Bubble Sort is an elementary sorting algorithm. It works by repeatedly exchanging adjacent elements, if necessary. When no exchanges are required, the file is sorted.
SEQUENTIAL BUBBLESORT (A)
for i ← 1 to length [A] do
for j ← length [A] downto i +1 do
If A[A] < A[j-1] then
Exchange A[j] ↔ A[j-1]
Here the number of comparison made
1 + 2 + 3 + .
. . + (n - 1) = n(n - 1)/2 = O(n2)
Clearly, the graph shows the n2 nature of the bubble sort.
In this algorithm the number of comparison is irrespective of data set i.e., input whether best or worst.
Clearly, bubble sort does not require extra memory.
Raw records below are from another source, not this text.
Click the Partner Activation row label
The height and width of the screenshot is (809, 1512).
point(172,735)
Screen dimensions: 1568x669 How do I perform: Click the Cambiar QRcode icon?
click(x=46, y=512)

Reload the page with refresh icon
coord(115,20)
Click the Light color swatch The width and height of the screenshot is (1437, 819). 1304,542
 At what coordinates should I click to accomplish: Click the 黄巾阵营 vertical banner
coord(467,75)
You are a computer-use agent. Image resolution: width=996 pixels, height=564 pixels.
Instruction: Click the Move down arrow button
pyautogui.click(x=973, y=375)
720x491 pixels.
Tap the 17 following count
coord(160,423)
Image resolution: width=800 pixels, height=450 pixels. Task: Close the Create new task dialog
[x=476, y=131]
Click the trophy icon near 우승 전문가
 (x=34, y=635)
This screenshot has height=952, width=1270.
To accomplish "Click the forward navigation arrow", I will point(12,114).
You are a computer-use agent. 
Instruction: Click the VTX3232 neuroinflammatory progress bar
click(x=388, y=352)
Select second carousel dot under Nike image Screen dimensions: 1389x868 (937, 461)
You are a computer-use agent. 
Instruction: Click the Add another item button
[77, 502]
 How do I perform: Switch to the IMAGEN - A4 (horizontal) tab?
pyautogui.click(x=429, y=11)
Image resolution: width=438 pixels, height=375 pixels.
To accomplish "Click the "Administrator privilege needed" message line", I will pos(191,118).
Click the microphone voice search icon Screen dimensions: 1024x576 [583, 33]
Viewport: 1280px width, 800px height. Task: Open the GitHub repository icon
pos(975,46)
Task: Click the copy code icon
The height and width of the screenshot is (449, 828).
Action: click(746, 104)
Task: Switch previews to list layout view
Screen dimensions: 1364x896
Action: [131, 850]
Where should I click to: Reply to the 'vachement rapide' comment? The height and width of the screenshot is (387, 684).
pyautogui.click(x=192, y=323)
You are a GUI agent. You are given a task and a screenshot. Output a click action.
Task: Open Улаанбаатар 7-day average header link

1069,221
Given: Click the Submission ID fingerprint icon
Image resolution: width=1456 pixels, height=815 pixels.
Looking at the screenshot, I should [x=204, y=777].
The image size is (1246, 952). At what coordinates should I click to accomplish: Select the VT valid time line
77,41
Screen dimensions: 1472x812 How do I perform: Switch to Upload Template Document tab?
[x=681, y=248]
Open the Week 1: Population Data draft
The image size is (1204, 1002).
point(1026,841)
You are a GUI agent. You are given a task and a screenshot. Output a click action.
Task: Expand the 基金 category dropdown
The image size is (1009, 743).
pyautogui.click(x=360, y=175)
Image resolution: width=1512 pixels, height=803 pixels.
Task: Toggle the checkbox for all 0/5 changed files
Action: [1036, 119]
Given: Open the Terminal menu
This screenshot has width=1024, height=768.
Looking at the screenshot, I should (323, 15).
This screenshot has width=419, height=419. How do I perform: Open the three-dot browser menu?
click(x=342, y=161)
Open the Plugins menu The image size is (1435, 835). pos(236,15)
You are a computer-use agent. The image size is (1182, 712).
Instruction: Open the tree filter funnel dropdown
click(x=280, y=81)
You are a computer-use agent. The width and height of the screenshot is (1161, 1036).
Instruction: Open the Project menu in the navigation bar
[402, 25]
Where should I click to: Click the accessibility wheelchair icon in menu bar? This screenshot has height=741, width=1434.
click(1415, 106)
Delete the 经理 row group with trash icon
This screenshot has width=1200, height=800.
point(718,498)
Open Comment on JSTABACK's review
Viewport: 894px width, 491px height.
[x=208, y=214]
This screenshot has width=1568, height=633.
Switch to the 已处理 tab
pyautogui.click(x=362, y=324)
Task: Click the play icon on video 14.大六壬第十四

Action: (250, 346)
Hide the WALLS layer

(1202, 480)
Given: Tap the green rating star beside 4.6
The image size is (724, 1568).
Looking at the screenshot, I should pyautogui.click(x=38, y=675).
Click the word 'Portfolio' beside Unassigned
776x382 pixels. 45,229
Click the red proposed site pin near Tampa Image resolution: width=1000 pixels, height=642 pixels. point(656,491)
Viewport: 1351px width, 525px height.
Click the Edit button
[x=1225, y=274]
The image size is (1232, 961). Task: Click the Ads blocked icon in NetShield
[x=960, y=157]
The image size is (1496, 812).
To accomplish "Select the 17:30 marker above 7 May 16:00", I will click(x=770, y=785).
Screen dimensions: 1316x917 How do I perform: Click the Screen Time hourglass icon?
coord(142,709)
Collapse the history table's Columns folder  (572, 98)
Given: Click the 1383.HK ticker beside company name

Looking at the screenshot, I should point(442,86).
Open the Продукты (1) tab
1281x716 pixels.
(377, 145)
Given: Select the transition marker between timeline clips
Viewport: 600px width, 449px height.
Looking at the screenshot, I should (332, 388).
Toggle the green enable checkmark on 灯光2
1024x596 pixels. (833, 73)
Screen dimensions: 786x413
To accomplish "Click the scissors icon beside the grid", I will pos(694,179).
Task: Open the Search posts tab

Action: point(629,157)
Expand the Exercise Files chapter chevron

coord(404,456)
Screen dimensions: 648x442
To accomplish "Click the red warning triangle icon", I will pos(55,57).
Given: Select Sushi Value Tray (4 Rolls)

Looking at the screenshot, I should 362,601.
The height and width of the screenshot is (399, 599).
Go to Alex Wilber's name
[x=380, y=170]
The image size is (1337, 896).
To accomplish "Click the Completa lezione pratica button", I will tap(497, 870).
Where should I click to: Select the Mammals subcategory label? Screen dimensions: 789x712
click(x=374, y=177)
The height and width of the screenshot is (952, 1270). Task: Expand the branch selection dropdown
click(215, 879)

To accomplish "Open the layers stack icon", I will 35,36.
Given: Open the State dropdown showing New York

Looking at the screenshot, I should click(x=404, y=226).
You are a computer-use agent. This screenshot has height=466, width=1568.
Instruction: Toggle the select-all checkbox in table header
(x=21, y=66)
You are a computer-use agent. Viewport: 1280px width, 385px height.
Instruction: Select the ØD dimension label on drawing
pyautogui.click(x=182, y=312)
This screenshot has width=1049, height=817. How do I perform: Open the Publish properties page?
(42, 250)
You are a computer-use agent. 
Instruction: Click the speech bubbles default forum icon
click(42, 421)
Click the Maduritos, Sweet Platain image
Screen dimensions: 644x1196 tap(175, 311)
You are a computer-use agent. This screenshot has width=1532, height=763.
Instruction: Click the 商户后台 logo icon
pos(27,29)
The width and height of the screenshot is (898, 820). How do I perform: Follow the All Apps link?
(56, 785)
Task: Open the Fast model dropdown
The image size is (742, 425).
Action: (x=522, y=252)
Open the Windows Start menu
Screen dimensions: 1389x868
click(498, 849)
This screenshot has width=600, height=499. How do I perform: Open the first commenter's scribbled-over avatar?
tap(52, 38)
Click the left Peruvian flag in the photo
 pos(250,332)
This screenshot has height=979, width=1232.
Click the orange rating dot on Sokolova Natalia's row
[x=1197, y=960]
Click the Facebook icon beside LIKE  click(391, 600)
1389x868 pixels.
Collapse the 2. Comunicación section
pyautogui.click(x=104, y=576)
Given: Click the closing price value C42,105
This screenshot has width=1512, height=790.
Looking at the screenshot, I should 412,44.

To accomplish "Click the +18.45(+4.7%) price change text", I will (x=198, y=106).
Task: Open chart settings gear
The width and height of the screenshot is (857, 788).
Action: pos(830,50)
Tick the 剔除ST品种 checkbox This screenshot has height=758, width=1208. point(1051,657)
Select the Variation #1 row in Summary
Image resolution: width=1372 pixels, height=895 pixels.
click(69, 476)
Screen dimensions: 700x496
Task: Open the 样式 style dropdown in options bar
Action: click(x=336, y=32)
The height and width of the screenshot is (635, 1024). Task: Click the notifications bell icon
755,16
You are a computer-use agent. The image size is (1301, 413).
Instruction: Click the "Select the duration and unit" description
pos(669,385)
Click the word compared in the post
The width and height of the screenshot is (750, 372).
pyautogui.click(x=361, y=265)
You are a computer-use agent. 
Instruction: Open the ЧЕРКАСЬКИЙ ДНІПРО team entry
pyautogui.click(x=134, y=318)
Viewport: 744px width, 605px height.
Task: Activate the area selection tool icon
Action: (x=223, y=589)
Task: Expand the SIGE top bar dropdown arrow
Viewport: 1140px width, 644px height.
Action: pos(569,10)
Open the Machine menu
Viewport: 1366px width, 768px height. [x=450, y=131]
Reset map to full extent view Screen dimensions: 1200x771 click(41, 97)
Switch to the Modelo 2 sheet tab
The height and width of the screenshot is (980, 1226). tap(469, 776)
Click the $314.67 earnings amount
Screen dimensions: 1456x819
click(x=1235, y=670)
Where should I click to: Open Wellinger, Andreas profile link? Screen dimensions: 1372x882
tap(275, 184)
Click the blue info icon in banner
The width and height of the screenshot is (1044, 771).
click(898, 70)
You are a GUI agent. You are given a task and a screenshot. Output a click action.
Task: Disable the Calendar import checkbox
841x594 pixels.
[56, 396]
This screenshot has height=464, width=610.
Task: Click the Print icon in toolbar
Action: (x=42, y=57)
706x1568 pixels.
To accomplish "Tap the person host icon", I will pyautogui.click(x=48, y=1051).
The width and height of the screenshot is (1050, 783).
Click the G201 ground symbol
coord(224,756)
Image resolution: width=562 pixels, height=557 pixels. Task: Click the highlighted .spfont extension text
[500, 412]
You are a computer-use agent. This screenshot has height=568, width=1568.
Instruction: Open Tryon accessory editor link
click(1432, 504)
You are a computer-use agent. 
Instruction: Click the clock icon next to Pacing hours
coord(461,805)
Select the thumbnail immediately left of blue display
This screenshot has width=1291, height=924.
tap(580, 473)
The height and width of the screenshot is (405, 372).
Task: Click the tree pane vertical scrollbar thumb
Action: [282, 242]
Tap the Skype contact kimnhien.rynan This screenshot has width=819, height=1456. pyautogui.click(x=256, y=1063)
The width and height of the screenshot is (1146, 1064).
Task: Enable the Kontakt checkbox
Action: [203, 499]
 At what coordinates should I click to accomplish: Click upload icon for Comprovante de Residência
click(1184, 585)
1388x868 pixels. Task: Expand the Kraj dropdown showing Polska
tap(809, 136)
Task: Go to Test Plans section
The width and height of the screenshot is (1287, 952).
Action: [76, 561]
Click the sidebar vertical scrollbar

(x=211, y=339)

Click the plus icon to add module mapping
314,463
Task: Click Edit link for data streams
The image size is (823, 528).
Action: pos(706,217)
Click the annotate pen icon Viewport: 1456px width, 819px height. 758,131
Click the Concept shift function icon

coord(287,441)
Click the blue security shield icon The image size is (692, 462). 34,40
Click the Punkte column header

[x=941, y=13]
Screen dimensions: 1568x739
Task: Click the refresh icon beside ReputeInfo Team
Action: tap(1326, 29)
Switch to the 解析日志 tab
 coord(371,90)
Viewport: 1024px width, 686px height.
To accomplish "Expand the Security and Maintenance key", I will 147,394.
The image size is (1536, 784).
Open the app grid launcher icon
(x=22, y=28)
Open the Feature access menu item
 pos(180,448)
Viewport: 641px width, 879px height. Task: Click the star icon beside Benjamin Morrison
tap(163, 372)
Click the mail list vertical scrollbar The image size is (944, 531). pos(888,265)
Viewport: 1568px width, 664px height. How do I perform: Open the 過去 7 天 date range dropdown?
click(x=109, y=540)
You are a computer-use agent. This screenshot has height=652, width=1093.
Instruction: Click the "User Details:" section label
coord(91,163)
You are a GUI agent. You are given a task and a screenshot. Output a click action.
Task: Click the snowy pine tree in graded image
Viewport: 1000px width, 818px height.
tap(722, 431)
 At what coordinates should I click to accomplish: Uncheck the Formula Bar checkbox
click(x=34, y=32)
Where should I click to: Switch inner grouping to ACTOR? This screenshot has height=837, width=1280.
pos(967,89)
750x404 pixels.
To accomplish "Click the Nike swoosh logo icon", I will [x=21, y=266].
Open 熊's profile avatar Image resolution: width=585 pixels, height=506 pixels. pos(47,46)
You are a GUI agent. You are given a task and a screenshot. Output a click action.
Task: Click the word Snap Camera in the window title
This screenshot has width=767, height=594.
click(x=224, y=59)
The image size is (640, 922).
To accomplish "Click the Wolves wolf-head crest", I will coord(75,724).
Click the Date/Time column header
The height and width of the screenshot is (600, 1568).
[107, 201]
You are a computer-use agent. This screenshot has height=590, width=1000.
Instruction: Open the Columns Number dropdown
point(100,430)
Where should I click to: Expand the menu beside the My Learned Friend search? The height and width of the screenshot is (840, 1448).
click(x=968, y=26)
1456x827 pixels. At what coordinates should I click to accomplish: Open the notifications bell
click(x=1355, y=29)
void bubbleSort(int numbers[], int array_size) { int i, j, temp; for (i = (array_size - 1); i >= 0; i--) { for (j = 1; j <= i; j++) { if (numbers[j-1] > numbers[j]) { temp = numbers[j-1]; numbers[j-1] = numbers[j]; numbers[j] = temp; } } } }
Algorithm for Parallel Bubble Sort
PARALLEL BUBBLE SORT (A)
- For k = 0 to n-2
- If k is even then
- for i = 0 to (n/2)-1 do in parallel
- If A[2i] > A[2i+1] then
- Exchange A[2i] ↔ A[2i+1]
- Else
- for i = 0 to (n/2)-2 do in parallel
- If A[2i+1] > A[2i+2] then
- Exchange A[2i+1] ↔ A[2i+2]
- Next k
Steps 1-10 is a one big loop that is represented n -1 times. Therefore, the parallel time complexity is O(n). If the algorithm, odd-numbered steps need (n/2) - 2 processors and even-numbered steps require (n/2) - 1 processors. Therefore, this needs O(n) processors.